V̄_s = E{ r_k + γr_k+1 + γ²r_k+2 + ... | s_k = s }

The standard TD(0) update after transitioning from state s to s' with reward r:

V_s^t+1 := V_s^t + α(r_t + γV_s'^t - V_s^t)

The term (r + γV_s' - V_s) is the TD error Δ. The learning rate α controls how much the estimate moves toward the new evidence. TD(λ) extends this with eligibility traces: a trace E(s) that decays by γλ each step and increments by 1 when state s is visited. All states get updated proportionally to their trace.

pseudocode
# Standard TD(λ)
Initialise V(s) arbitrarily, E(s) = 0
repeat:
  Observe state s, take action, observe r, s'
  Δ ← r + γV(s') − V(s)
  E(s) ← E(s) + 1
  for all states s:
    V(s) ← V(s) + α · E(s) · Δ
    E(s) ← γλ · E(s)

The problem with α: Too high → estimates oscillate wildly. Too low → convergence takes forever. Even with decreasing schedules like α = κ/√t, finding the right κ requires experimentation. For different problems, different schedules work best. Can we eliminate this free parameter entirely?

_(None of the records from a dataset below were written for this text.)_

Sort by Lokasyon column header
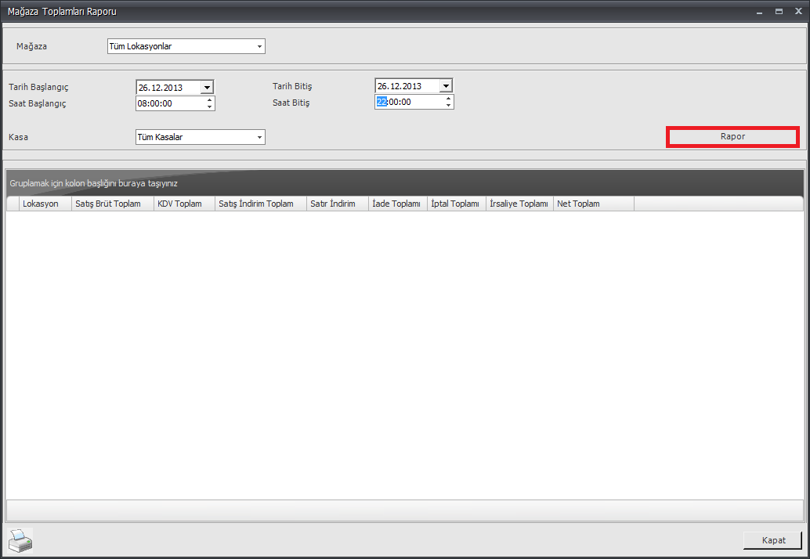Image resolution: width=810 pixels, height=559 pixels. click(x=41, y=204)
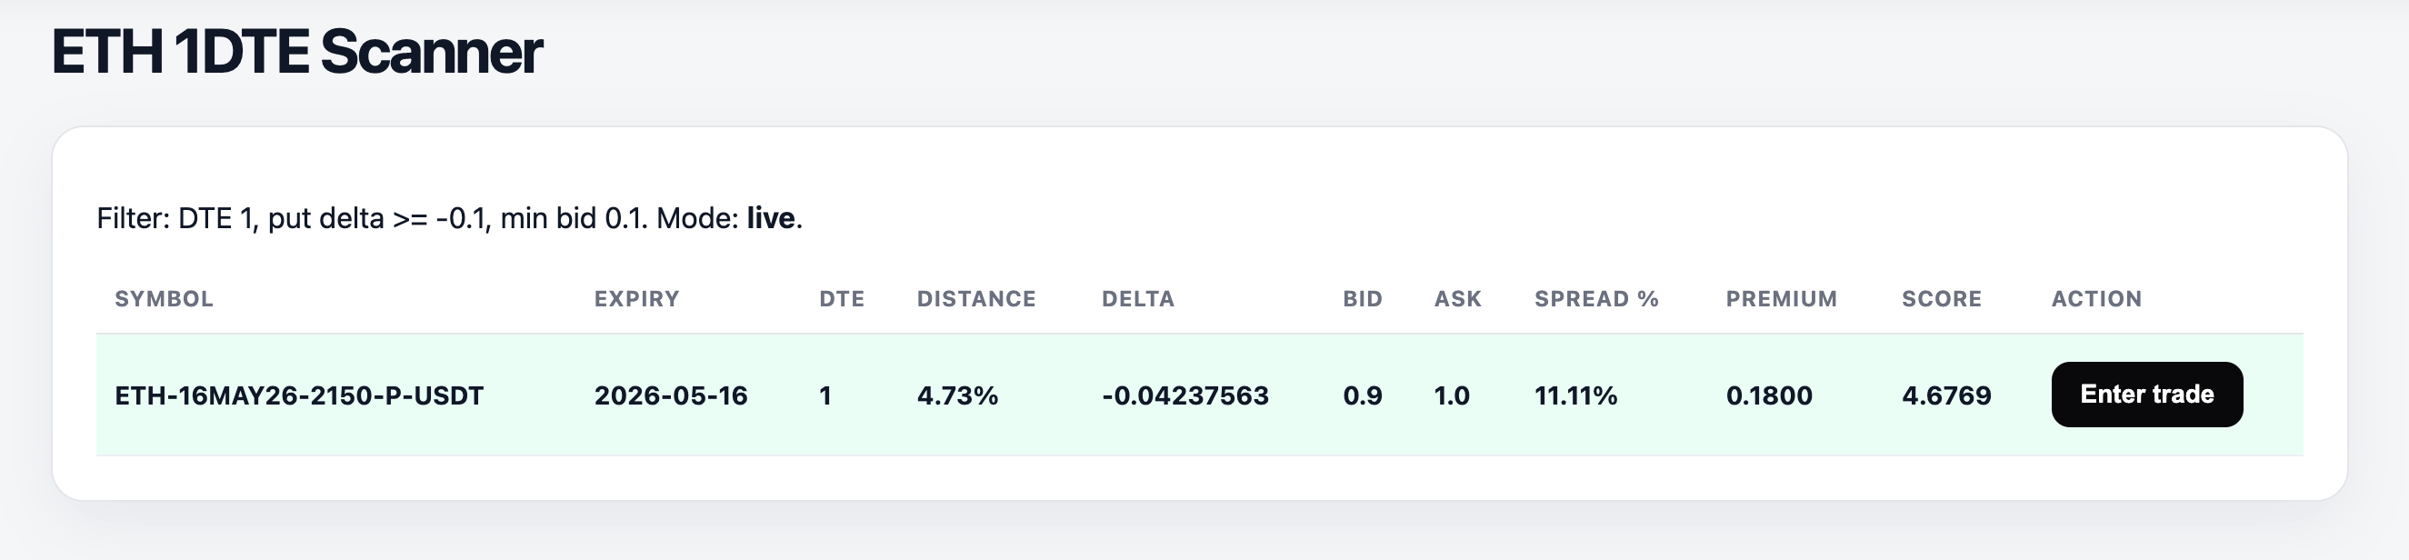This screenshot has width=2409, height=560.
Task: Click the SYMBOL column header
Action: 164,299
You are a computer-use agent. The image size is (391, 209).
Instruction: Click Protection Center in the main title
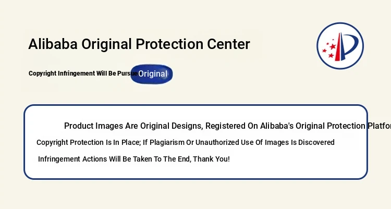[x=193, y=44]
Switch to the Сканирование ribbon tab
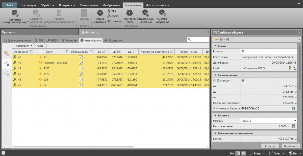The width and height of the screenshot is (303, 156). tap(89, 5)
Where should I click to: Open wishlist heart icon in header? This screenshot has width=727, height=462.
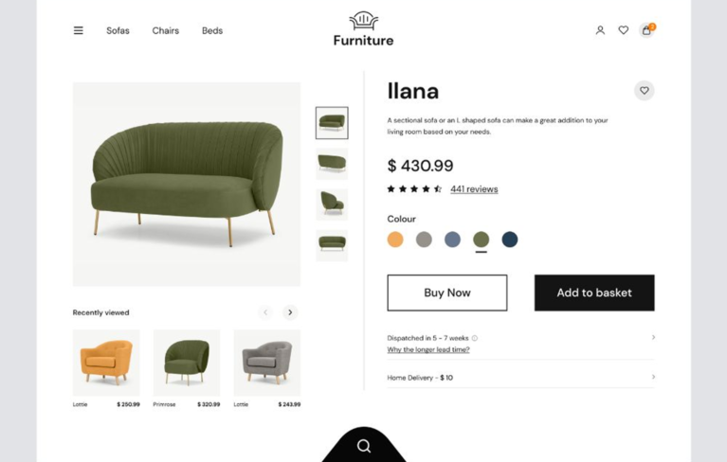click(x=623, y=30)
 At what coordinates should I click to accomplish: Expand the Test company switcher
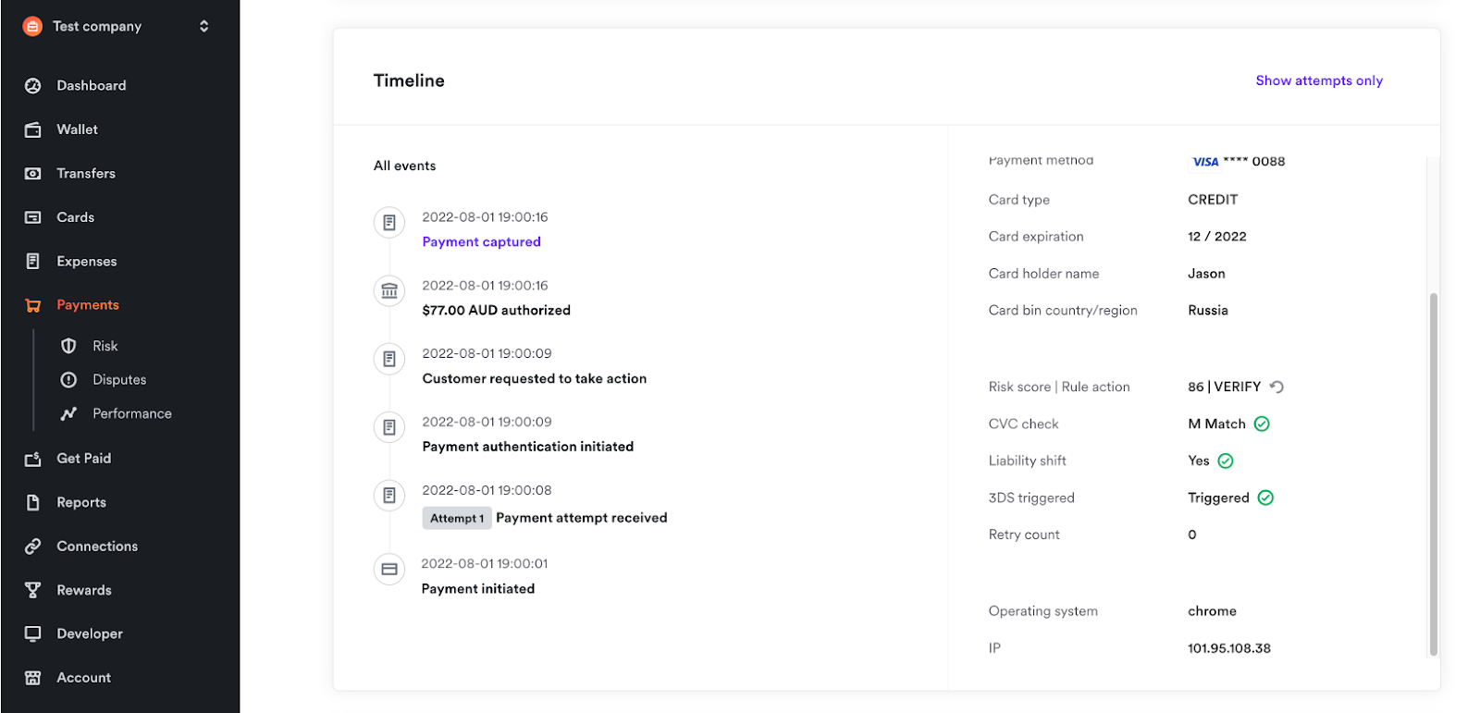(x=204, y=26)
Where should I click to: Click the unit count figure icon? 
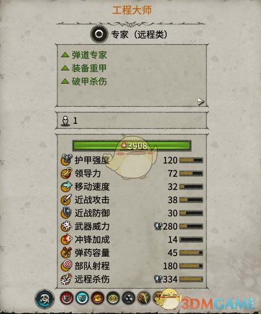pyautogui.click(x=66, y=121)
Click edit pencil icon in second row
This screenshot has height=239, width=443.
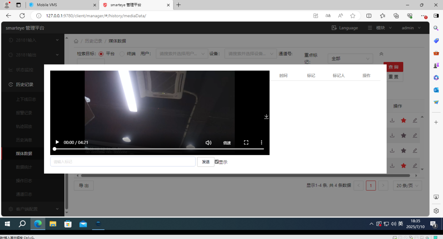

Check: What role does the learning rate α play in TD learning?

It controls how much the value estimate moves toward new evidence on each update It determines the discount factor It sets the exploration rate

Chapter 2: The Loss Function

The key insight: instead of choosing α by trial and error, derive it by minimising a well-defined loss function.

The empirical future discounted reward at time k is the sum of actual rewards from that point:

v_k := ∑_u=k^∞ γ^u-k r_u

We want V_s^t to be close to v_k for all k where s_k = s. Allowing old evidence to be discounted by λ, the loss function is:

L := ½ ∑_k=1^t λ^t-k (v_k - V_s^t)²

For stationary environments, set λ = 1 (all evidence counts equally). For non-stationary environments, λ < 1 makes recent evidence count more.

Check: What does the loss function L measure?

The weighted sum of squared differences between our value estimates and the actual discounted returns The total reward received The number of states visited

Chapter 3: The Derivation

Take the partial derivative of L with respect to V_s^t, set it to zero, and solve. This gives an explicit expression for the optimal value estimate at each time step.

The derivation introduces three quantities tracked for each state s:

Symbol	Update Rule	Meaning
N_s^t	λN_s^t-1 + δ_{s_t,s}	Discounted visit count
E_s^t	λγE_s^t-1 + δ_{s_t,s}	Eligibility trace
R_s^t	λR_s^t-1 + λE_s^t-1r_t	Discounted reward with eligibility

The crucial step: the true v_t depends on future rewards, which we don't know. We bootstrap: replace the unknown future with our current estimate V_{s_t}^t. This is the same bootstrapping trick that makes all TD methods work.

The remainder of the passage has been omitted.